First,
May and Solomon (2013) factorize the shape parameter of the psychometric functions into the product of an internal noise component and a transducer component. According to this product, data may be fitted in different (equivalent) ways. Our expression,
Equation 6 (or more clearly in the less detailed
Equations 10 and
A2), which considers the product of the covariance of the noise and the Jacobian of the transducer, is an alternative to the product in
May and Solomon (2013) to describe such ambiguity. For instance, in
Equations 10 and
A2, it is obvious that a variation in the covariance of the inner noise can be compensated by a corresponding variation in the Jacobian; therefore, one has an ambiguity. However,
Equation 6 explicitly includes the contributions of the early and external noises (not considered by
May & Solomon, 2013), and this (1) clarifies that different models
S′ affect the estimates of the late noise, but not of the early noise, and (2) suggests eventual ways to break the ambiguity.
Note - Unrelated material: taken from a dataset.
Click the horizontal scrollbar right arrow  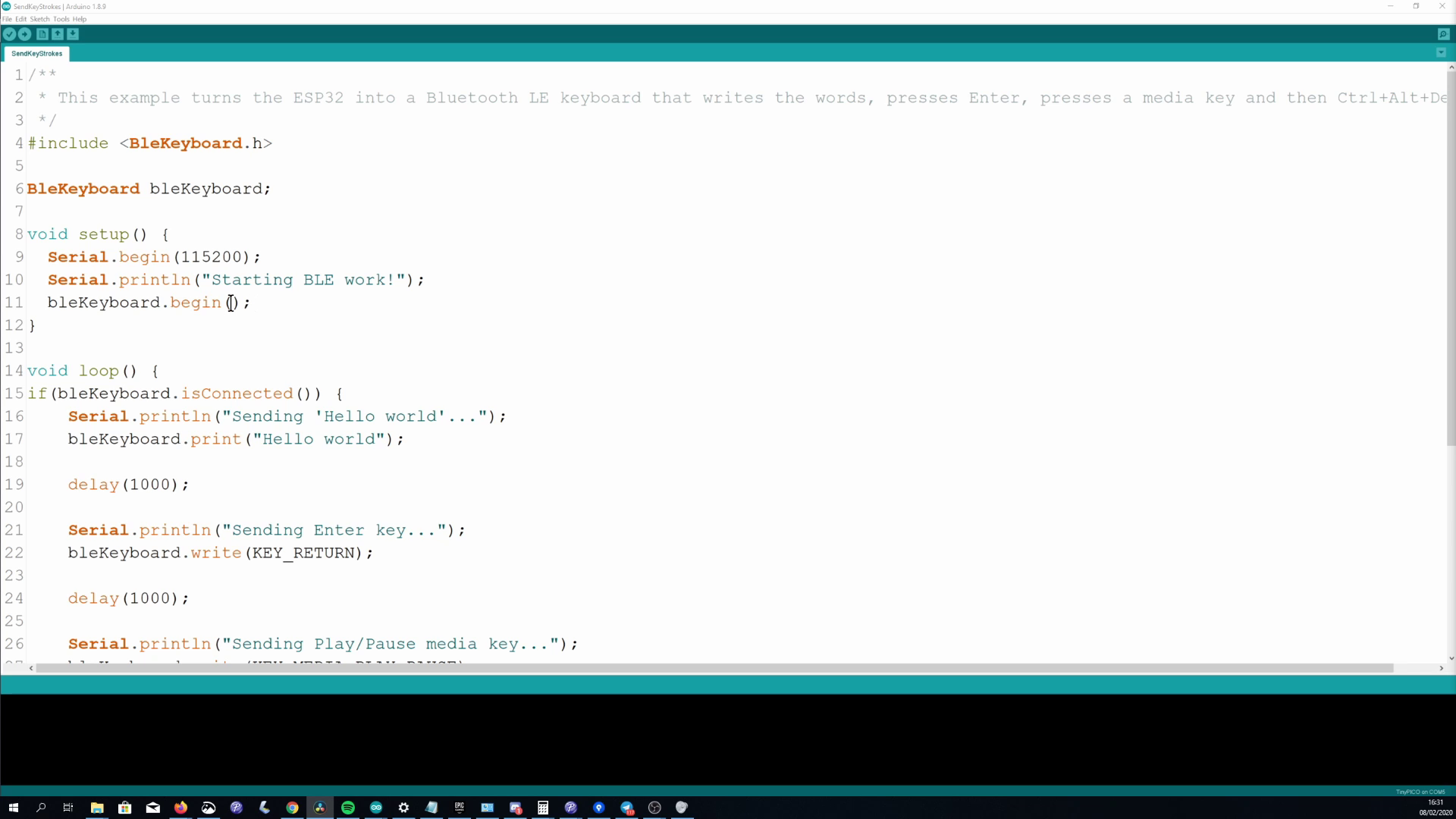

On the one hand, consider first a model
S′ with a linearly scaled sensitivity so that ∇
S′ = α∇
S. In that case,
Equation 6 says that the distance
D stays the same if the late noise is scaled accordingly, that is, if
\({\boldsymbol n^{\prime }_l} = \alpha \, {\boldsymbol n_l}\) and
\(\Sigma ^{\prime }_l = \alpha ^2 \Sigma _l\). In the general case with a more complicated
S′, α will not be constant but input-dependent. This local/adaptive scaling will affect the late noise in an equivalent adaptive way. However, the (same) early and external noises will be automatically scaled when transferred to the inner representation by
S′. As a result, only the late noise is affected to keep the relative scale of all the noise sources in the inner domain. On the other hand, note that the distances stay the same (equivalent reproduction of the data) only if the Jacobian covaries with the late noise while the early noise is fixed, which is a rather specific situation. However, we have not pursued this possibility given the low accuracy of the results obtained using this
threshold-only method (flat plateaus in
Figures 5 and
A2), even for a fixed nonlinearity. Similarly to the discussion between
Kontsevich, Chen, and Tyler (2002) and
Georgeson and Meese (2006), accuracy and significance of the results are critical, and hence, it is better not to address this issue with methods that intrinsically have low accuracy, as shown here for the threshold-only method.